> _What is required_: List all lines of the data containing the word "computer".

BEGIN Excerpted records

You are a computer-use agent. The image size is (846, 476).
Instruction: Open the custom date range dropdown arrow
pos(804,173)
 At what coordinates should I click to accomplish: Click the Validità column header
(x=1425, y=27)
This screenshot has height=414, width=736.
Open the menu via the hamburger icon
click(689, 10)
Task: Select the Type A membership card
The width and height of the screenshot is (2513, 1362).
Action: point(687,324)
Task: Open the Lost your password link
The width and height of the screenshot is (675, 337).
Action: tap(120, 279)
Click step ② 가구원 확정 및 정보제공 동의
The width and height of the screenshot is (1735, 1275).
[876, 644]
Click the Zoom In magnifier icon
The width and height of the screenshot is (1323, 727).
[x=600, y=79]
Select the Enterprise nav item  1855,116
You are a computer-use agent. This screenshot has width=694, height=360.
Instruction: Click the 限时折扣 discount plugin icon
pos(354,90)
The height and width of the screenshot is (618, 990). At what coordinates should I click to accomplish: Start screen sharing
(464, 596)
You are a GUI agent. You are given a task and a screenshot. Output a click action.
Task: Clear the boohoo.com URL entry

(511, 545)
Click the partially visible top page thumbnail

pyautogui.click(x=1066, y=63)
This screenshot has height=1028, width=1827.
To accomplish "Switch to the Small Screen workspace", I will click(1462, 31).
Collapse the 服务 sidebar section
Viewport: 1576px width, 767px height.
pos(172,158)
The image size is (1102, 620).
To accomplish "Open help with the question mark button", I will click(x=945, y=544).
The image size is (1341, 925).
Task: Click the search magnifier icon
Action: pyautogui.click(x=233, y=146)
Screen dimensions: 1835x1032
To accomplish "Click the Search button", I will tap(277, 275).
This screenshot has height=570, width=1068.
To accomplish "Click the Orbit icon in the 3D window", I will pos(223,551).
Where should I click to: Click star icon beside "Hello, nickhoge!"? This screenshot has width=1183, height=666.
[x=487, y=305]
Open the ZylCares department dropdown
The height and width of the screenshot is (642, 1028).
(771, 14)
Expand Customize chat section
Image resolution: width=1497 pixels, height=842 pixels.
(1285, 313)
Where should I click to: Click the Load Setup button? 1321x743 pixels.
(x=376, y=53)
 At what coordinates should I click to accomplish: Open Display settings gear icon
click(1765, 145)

END Excerpted records

> _Task result_:
You are a computer-use agent. The image size is (846, 476).
You are a computer-use agent. This screenshot has width=694, height=360.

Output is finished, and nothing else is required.